Profitability question

Flat booth fee vs. commission-based events: which is better?

The right fee model is the one that leaves you with more take-home profit for the same sales day.

The Narrative (Left Column)

The Empathy

You scroll through event listings and see two options: one wants a $150 booth fee, the other takes 15% of sales. The flat fee feels risky if the day is slow. The commission feels painful if you have a great day. It is hard to tell which one actually protects your profit, especially when you are already budgeting for inventory, gas, and setup costs.

The Education

Compare the fee models by converting them into the same math. Start with your expected sales and subtract all non-fee costs first (inventory, packaging, travel). Then apply each fee model to the same sales number. For example, if you expect $1,200 in sales with $400 in product costs and $50 in travel, your pre-fee profit is $750. A flat $150 booth fee leaves $600. A 15% commission on $1,200 is $180, leaving $570. In this case, the flat fee wins by $30.

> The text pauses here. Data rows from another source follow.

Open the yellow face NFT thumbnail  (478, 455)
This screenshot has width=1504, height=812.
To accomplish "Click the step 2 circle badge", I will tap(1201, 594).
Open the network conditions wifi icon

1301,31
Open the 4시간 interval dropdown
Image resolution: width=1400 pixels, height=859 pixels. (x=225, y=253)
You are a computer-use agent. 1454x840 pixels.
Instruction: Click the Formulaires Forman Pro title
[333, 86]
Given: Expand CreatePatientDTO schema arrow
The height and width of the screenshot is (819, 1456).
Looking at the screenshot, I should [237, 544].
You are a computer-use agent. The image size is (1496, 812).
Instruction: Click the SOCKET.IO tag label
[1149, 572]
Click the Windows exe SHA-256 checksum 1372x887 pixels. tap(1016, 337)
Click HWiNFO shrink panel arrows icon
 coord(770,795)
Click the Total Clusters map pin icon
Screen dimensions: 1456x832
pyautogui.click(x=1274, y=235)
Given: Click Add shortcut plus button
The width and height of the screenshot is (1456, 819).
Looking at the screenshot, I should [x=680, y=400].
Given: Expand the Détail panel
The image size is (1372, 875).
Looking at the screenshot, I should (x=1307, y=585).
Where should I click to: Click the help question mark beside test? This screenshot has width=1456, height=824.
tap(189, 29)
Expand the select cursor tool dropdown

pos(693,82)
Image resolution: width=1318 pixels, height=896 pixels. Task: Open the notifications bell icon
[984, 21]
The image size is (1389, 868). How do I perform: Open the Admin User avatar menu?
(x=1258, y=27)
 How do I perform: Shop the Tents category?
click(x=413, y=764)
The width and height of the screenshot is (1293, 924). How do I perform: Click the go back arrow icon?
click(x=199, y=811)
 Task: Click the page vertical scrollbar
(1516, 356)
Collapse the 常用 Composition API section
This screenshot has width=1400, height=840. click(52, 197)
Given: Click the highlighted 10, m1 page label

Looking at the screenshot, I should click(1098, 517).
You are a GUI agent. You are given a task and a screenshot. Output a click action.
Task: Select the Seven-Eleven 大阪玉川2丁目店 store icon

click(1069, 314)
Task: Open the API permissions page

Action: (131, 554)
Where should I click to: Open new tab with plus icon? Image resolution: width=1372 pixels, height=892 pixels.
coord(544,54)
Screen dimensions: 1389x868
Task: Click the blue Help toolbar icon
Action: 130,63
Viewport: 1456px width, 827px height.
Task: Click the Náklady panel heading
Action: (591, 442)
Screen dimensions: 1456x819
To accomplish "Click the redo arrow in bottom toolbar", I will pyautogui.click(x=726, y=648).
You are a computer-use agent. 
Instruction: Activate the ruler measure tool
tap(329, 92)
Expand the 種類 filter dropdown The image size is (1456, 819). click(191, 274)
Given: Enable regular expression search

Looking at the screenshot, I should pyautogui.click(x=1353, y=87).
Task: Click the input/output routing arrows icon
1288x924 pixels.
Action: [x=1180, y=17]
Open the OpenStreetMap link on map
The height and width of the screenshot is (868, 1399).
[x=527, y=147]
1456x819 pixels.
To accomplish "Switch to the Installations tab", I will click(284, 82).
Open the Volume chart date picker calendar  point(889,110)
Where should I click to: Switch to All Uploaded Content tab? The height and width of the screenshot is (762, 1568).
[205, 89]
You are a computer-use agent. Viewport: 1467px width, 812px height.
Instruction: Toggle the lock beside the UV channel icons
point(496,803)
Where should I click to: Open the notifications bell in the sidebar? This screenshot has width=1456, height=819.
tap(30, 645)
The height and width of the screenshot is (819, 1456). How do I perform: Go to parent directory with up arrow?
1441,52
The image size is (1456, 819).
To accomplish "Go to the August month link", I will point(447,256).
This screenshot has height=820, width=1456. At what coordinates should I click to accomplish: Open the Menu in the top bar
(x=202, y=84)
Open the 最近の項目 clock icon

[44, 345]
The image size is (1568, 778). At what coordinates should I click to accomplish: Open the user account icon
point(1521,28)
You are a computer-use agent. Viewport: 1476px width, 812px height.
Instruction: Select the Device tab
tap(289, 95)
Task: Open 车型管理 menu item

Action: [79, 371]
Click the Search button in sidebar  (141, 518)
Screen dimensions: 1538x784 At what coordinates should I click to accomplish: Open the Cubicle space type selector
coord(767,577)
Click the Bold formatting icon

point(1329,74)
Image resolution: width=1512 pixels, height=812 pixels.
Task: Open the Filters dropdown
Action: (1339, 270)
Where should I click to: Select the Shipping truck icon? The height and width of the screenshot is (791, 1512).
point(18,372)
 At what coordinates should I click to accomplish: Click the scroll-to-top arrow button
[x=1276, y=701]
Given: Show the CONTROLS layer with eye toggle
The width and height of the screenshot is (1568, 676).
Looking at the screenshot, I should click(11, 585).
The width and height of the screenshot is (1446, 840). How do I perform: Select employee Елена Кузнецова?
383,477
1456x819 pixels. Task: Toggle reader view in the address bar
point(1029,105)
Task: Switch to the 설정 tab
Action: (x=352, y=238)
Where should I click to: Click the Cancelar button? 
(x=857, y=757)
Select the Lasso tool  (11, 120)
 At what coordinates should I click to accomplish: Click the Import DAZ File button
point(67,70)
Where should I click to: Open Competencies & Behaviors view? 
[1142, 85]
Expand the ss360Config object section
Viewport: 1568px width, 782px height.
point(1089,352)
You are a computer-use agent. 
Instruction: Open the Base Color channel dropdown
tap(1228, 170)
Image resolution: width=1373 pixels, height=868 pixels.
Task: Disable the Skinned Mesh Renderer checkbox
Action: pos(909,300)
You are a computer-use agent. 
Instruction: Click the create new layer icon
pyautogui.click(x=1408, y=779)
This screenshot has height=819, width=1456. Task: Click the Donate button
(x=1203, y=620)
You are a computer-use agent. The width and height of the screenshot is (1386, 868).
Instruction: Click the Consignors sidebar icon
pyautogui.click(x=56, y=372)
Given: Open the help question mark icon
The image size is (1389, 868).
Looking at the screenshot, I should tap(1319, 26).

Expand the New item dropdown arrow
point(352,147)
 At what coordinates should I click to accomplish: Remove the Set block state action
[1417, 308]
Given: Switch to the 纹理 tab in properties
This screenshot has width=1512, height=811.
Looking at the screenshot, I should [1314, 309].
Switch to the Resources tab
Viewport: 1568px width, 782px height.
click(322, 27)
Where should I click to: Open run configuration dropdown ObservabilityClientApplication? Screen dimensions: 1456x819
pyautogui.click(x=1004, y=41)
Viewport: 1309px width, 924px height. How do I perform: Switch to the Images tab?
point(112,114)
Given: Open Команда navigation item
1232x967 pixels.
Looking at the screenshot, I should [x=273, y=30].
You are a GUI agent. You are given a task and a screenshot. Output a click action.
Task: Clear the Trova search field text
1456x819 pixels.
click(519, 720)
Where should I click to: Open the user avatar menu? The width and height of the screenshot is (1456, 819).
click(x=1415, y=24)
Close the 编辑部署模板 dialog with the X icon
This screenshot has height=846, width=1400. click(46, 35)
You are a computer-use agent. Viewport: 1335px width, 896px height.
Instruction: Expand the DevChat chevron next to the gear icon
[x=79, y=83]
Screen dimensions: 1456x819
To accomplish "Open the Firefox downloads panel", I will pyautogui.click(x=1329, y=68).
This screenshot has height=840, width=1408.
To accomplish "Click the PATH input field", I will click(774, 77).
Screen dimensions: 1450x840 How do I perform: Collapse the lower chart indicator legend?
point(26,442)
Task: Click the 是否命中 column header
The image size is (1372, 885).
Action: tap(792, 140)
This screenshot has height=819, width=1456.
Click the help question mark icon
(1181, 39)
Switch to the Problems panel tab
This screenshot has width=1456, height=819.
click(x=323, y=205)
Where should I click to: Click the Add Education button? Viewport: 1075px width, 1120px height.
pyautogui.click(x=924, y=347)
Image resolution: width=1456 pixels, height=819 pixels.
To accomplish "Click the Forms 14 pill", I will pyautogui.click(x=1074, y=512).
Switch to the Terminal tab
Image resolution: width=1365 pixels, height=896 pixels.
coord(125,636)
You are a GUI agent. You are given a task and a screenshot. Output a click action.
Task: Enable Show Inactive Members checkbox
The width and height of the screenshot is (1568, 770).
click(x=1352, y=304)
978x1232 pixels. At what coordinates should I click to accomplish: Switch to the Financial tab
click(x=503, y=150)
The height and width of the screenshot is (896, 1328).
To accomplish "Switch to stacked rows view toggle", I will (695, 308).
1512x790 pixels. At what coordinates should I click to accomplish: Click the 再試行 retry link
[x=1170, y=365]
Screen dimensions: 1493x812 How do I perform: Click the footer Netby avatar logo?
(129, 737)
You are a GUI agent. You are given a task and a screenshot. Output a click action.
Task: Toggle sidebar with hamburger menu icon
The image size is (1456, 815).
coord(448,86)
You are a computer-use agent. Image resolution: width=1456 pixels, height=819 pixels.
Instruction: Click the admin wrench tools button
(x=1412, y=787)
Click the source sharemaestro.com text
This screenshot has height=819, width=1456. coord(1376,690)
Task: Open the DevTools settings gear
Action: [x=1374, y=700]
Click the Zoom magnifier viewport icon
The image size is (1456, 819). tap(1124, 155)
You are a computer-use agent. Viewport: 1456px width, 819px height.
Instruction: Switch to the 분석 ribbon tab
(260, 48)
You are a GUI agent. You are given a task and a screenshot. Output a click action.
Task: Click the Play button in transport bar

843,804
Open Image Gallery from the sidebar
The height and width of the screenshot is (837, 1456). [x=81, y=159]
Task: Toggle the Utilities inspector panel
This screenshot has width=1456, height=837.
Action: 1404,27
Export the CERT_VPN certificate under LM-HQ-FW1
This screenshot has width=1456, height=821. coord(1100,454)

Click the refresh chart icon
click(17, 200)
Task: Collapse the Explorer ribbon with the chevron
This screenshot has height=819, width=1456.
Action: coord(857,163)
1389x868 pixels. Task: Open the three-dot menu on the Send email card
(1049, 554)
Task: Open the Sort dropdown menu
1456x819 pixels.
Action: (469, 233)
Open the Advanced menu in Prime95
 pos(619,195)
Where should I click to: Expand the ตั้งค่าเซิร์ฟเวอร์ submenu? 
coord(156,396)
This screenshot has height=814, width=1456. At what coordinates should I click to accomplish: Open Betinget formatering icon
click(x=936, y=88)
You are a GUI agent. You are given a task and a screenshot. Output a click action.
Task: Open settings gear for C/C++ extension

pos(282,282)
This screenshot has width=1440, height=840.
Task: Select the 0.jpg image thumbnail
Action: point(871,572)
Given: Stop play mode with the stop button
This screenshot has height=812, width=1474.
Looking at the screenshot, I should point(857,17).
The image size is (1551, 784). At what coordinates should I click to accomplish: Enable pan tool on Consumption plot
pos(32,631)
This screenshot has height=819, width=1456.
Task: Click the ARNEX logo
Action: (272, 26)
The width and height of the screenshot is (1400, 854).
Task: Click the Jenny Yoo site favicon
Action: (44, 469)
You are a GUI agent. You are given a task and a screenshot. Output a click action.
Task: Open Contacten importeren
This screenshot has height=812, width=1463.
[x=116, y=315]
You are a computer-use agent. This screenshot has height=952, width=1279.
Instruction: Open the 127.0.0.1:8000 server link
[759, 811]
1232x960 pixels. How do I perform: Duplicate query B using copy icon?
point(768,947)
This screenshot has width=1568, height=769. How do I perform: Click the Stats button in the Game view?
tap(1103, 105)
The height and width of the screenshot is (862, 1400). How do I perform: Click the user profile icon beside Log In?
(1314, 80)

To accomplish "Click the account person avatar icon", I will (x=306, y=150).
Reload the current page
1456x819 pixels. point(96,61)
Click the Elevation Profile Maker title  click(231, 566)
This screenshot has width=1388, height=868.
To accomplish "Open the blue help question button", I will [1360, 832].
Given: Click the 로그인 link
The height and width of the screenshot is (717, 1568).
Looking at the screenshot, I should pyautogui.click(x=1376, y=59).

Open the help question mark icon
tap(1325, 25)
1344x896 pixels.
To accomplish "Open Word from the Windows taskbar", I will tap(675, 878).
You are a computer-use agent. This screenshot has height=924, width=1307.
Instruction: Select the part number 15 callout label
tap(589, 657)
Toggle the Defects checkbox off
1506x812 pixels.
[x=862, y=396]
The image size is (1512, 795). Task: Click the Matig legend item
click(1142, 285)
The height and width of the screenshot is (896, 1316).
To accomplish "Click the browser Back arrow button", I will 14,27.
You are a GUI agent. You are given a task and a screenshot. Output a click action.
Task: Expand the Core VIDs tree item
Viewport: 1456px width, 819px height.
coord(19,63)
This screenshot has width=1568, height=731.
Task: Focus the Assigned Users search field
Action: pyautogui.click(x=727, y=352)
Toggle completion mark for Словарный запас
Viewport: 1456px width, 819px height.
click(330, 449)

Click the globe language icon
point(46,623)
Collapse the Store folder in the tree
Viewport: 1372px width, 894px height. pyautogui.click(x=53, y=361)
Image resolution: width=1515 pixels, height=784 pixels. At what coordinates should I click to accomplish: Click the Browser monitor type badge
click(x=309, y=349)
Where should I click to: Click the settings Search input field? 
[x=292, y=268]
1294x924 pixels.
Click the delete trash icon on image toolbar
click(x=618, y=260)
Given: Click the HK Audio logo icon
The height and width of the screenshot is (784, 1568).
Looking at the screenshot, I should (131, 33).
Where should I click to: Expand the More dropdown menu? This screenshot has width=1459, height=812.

Now find the break-even point where the models are equal: set the flat fee equal to the commission rate times sales. If the flat fee is $150 and the commission is 15%, the break-even sales number is $150 ÷ 0.15 = $1,000. Below $1,000 in sales, the commission model costs less. Above $1,000, the flat fee is cheaper. Use your own average sales to decide which side of the line you are usually on.

The Solution

Build a quick event worksheet that logs your average sales, typical costs, and hours. Keep a simple formula column that calculates net profit under both fee models. Once you track a few shows, you will know your usual sales range and can choose events based on hard numbers instead of guesswork. The goal is a repeatable way to pick the fee model that protects your profit and keeps your best days from being taxed away.